__PROBLEMS AND TASKS__:
[a] Print everything from "The race is" down to "off of wafers." in the silicon battery article, word for word.
[b] Carry the silicon battery article forward from its last sentence.

==== DOCUMENT SEGMENT

The process uses silicon to replace graphite as an element in Li-ion cells, which could lead to longer-lasting, more powerful batteries.
The race is on to build a better battery – it seems we’re reading about new advances every week. The latest breakthrough comes from researchers at Rice University and Lockheed Martin, who’ve found a way to make multiple high-performance anodes from a single silicon wafer.
The process uses silicon to replace graphite as an element in Li-ion cells, which could lead to longer-lasting, more powerful batteries. In a previous advance, the research team found that porous silicon soaked up 10 times more lithium than graphite.
The new work, which was published this month in the journal Chemistry of Materials, details the process by which Swiss cheese-like silicon “sponges” that store more than four times their weight in lithium can be electrochemically lifted off of wafers.

========
==== SOURCE MATERIAL

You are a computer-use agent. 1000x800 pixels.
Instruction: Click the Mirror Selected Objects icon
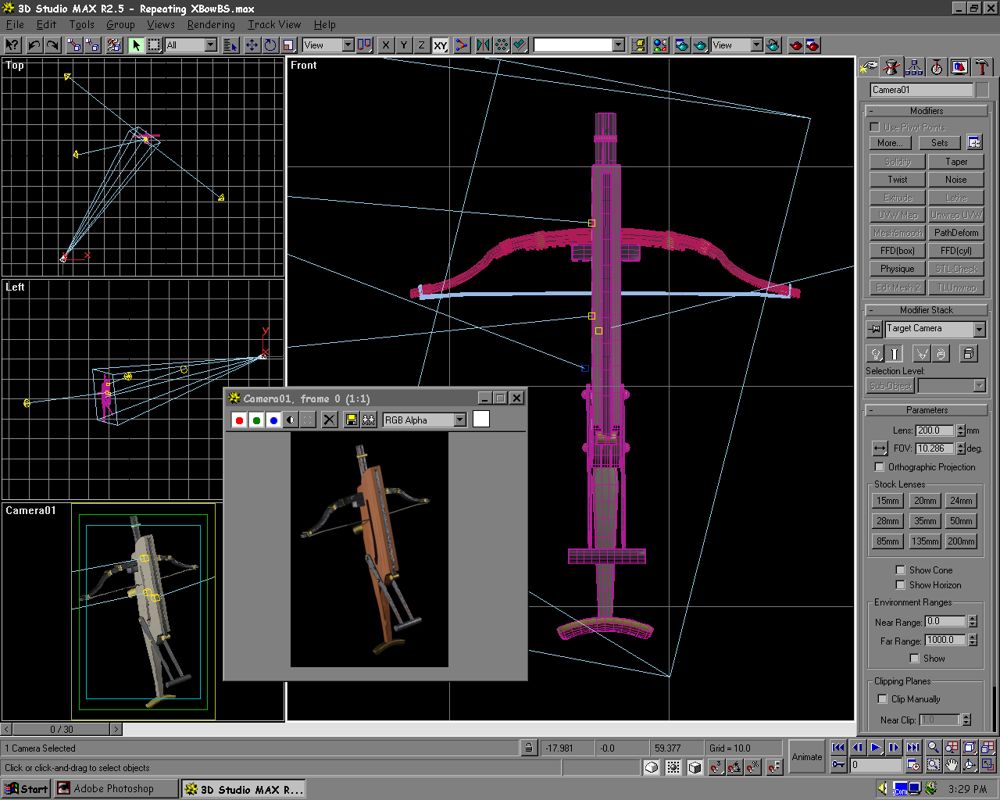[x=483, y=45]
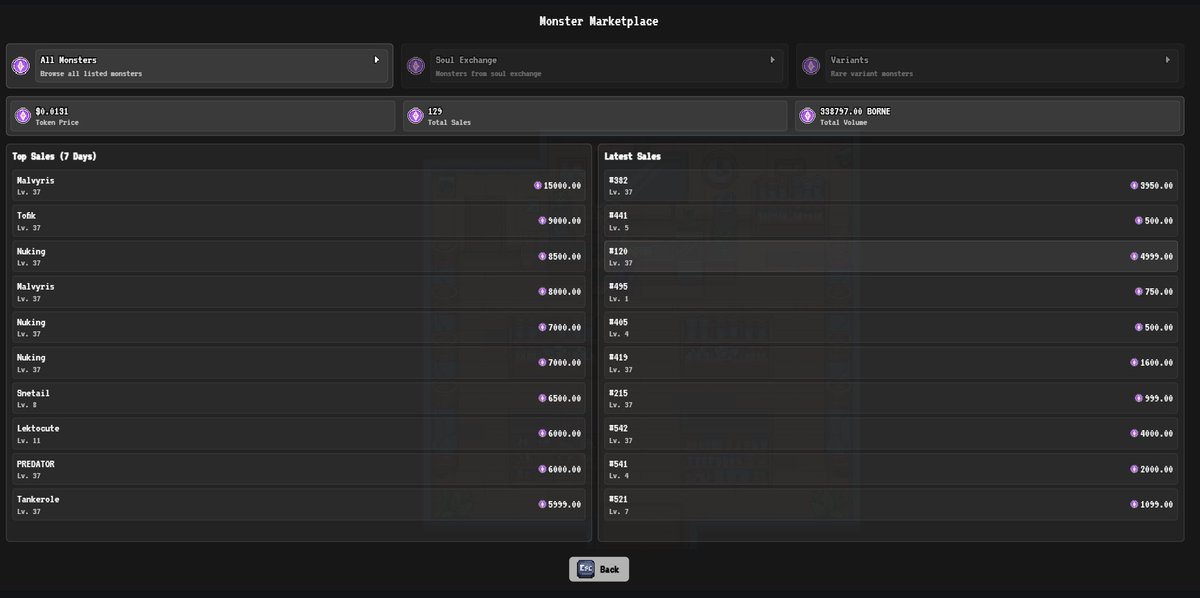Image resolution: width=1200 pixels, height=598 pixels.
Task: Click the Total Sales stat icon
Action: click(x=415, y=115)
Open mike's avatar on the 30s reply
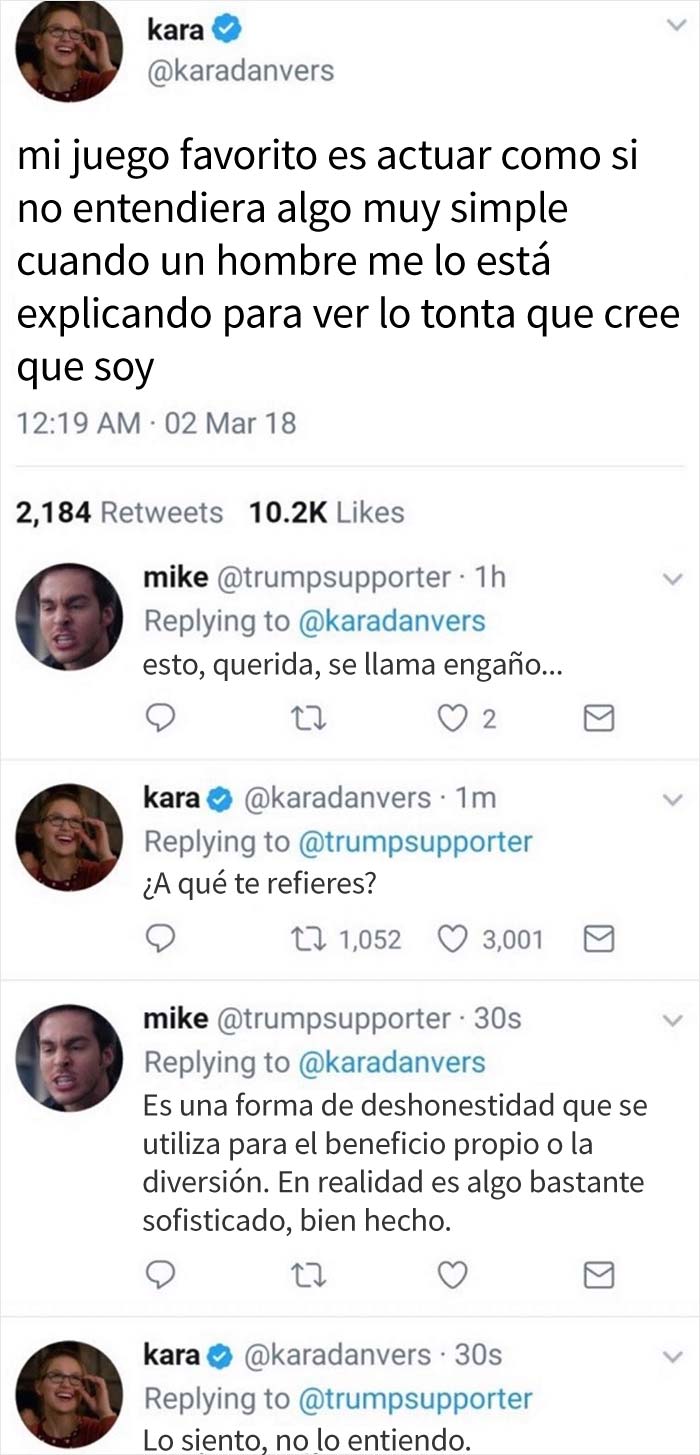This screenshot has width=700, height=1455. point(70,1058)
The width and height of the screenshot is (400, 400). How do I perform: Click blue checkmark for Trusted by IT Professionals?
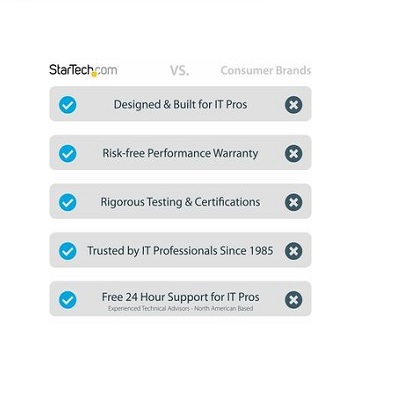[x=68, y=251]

========

__ANSWER SET__:
[a]
The race is on to build a better battery – it seems we’re reading about new advances every week. The latest breakthrough comes from researchers at Rice University and Lockheed Martin, who’ve found a way to make multiple high-performance anodes from a single silicon wafer.
The process uses silicon to replace graphite as an element in Li-ion cells, which could lead to longer-lasting, more powerful batteries. In a previous advance, the research team found that porous silicon soaked up 10 times more lithium than graphite.
The new work, which was published this month in the journal Chemistry of Materials, details the process by which Swiss cheese-like silicon “sponges” that store more than four times their weight in lithium can be electrochemically lifted off of wafers.

[b]
Because silicon expands as it absorbs lithium ions, the sponge-like configuration gives it room to grow internally without degrading the battery’s performance, the researchers reported. They discovered that the electrochemical etching process used to create the pores can also separate the sponge from the substrate, which is then reused to make more sponges.
The product is a tough film that can be attached to a current collector (in this case, a thin layer of titanium on copper) and placed in a battery configuration. The team built a working lithium-ion battery with a discharge capacity of 1,260 milliamp-hours per gram, a capability that remained consistent through 20 cycles. The next step is to vastly increase the number of charge-discharge cycles, a critical feature for commercial applications in which rechargeable batteries are expected to last for years.